** Opening PASSAGE SHOWN block **

This report is a follow-up after #40222 (closed) , where @PascalDragon fixed a number of not useful notes/warnings being generated each time one specializes a TDictionary from Generics.Collections. Unfortunately, one can "restore" the unwanted notes, by using {$notes on} in the unit specializing the dictionary.

See the testcase: generics_dictionary_castle_loc.pas

$ fpc generics_dictionary_castle_loc.pas 
Free Pascal Compiler version 3.3.1-17294-gf417c87ec8-dirty [2025/01/12] for x86_64
Copyright (c) 1993-2025 by Florian Klaempfl and others
Target OS: Linux for x86-64
Compiling generics_dictionary_castle_loc.pas
generics.collections.pas(158,52) Note: Private type "TCustomPointersEnumerator<GENERICS_DICTIONARY_CASTLE_LOC.TOnLocalizationUpdatedEvent,GENERICS_DICTIONARY_CASTLE_LOC.TCustomList$1$crcC74D932F_crc1CEAE787.PT>.T" never used
generics.collections.pas(158,52) Note: Private type "TCustomPointersEnumerator<GENERICS_DICTIONARY_CASTLE_LOC.TOnUpdateLocalizationEvent,GENERICS_DICTIONARY_CASTLE_LOC.TCustomList$1$crc276802A5_crc1CEAE787.PT>.T" never used
generics.collections.pas(158,52) Note: Private type "TCustomPointersEnumerator<SYSTEM.AnsiString,GENERICS_DICTIONARY_CASTLE_LOC.TCustomList$1$crc8D68C026_crc1CEAE787.PT>.T" never used
generics.collections.pas(158,52) Note: Private type "TCustomPointersEnumerator<GENERICS_DICTIONARY_CASTLE_LOC.TPair<SYSTEM.AnsiString,SYSTEM.AnsiString>,GENERICS_DICTIONARY_CASTLE_LOC.TCustomList$1$crc09D74DF2_crc1CEAE787.PT>.T" never used
generics.collections.pas(158,52) Note: Private type "TCustomPointersEnumerator<GENERICS_DICTIONARY_CASTLE_LOC.TFileLoaderAction,GENERICS_DICTIONARY_CASTLE_LOC.TCustomList$1$crc902E64DC_crc1CEAE787.PT>.T" never used
generics.collections.pas(158,52) Note: Private type "TCustomPointersEnumerator<GENERICS_DICTIONARY_CASTLE_LOC.TPair<SYSTEM.AnsiString,GENERICS_DICTIONARY_CASTLE_LOC.TFileLoaderAction>,GENERICS_DICTIONARY_CASTLE_LOC.TCustomList$1$crc4039751B_crc1CEAE787.PT>.T" never used
generics.collections.pas(158,52) Note: Private type "TCustomPointersEnumerator<GENERICS_DICTIONARY_CASTLE_LOC.TPair<GENERICS_DICTIONARY_CASTLE_LOC.TOnUpdateLocalizationEvent,SYSTEM.AnsiString>,GENERICS_DICTIONARY_CASTLE_LOC.TCustomList$1$crc91781ABA_crc1CEAE787.PT>.T" never used
44 lines compiled, 0.8 sec
7 note(s) issued

Tested now with FPC from the main branch, commit f417c87e , on Linux/x86_64.

Using {$NOTES ON} at the end of implementation of this unit seems to mistakenly reenable notes from generics.collections.pas.

** Closing PASSAGE SHOWN block **
** Opening INFORMATION PROVIDED block **

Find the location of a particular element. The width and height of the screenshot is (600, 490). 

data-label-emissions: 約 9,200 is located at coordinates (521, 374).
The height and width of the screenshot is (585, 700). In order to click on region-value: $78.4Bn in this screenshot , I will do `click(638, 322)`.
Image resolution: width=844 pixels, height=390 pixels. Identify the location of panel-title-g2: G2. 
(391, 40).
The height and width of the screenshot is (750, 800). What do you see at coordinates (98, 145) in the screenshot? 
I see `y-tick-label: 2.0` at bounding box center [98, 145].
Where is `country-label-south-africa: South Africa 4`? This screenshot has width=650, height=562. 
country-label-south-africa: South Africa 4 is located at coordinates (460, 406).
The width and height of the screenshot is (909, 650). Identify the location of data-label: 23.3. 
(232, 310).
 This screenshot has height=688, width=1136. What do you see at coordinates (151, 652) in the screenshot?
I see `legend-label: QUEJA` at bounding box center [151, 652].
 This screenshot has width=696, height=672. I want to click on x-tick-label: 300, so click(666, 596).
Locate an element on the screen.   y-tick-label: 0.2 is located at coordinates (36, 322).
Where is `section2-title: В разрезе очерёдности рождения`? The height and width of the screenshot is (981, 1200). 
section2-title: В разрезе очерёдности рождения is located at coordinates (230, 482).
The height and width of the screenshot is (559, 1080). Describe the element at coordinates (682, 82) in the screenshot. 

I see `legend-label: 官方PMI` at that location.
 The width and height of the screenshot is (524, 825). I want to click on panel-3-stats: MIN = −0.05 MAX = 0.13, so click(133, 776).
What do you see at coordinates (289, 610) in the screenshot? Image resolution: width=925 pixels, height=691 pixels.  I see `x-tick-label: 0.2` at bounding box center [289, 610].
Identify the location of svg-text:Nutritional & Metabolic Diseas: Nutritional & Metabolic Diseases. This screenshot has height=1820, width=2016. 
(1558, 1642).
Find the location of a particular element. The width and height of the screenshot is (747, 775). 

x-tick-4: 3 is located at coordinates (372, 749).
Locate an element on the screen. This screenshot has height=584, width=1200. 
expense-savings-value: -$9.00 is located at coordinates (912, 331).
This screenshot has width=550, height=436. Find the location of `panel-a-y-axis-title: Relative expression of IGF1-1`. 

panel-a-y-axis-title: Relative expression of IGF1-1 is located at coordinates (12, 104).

** Closing INFORMATION PROVIDED block **

Copy the bug report's text, everything from "Tested now with" down to "notes from generics.collections.pas.", changing "main branch" to "trunk".

> [RESULT OF THE TASK]:
Tested now with FPC from the trunk, commit f417c87e , on Linux/x86_64.

Using {$NOTES ON} at the end of implementation of this unit seems to mistakenly reenable notes from generics.collections.pas.